Electron-withdrawing groups (EWGs) are like magnets that pull electron density away from a structure. This is crucial in organic chemistry as they enhance acidic character by stabilizing the negatively charged conjugate base.

• Common EWGs include nitro ( O₂), halogens (like F, Cl), and carbonyl groups (C=O).
• These groups pull electrons through the bond network, either by resonance or induction, lowering energy levels and stabilizing the molecular structure.

In substituted benzoic acids, for example, nitro groups stand out because they significantly boost acidity, making these compounds more likely to donate protons.

Inductive Effects

Inductive effects refer to the transmission of charge through a chain of atoms in a molecule, leading to further electron stability or instability.

• Electron-withdrawing inductive effects occur when electronegative atoms, such as fluorine, are nearby.
• This effect diminishes as the distance between the electronegative atom and the acidic proton increases.

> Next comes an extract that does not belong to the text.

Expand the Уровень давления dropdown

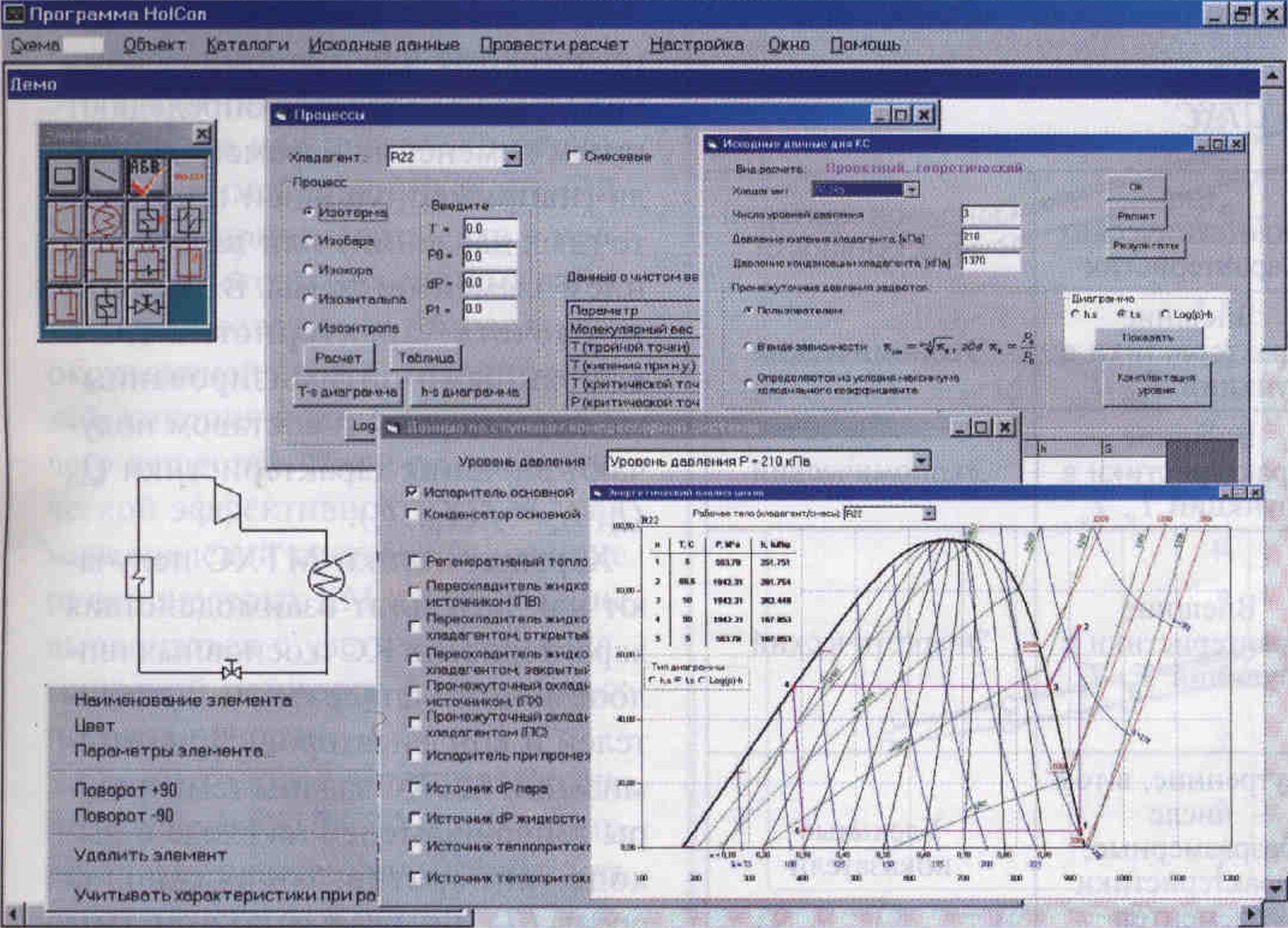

In fluoro-substituted acids, the closer the fluorine is to the carboxyl group, the stronger the inductive effect, thereby increasing the acidity. This is why fluoroacetic acid is more acidic than its counterparts like 3-fluoropropanoic acid and 4-fluorobutanoic acid.

Resonance Effects

Resonance effects occur when a molecule can distribute its charge over two or more atoms. This delocalization of electrons helps stabilize the molecule, and in turn, can strengthen an acid by stabilizing its conjugate base.

• Molecules with resonance can support a negative charge on an atom, such as oxygen, more efficiently.
• This is what we observe in multi-functional organic acids like oxalic acid.

Resonance allows these molecules to balance and stabilize charges more effectively, enhancing their ability to act as acids. In multi-substituted benzoic acids, nitro groups not only act via inductive effects but also through resonance to stabilize the conjugate base.

Carboxylic Acids Analysis

Carboxylic acids are a key topic in understanding organic chemistry acidity. They feature a carboxyl group (-COOH) which serves as their acidic center.

• The carboxyl group's -OH bond is weak due to the electronegative oxygen, which draws electron density away.
• Groups like OH can resonate, distributing the negative charge over the carbonyl group when deprotonated.

Analysis of carboxylic acids usually focuses on factors like substituents' electron-withdrawing strength, positions, and resulting inductive and resonance effects—the greater these effects, the stronger the acidity.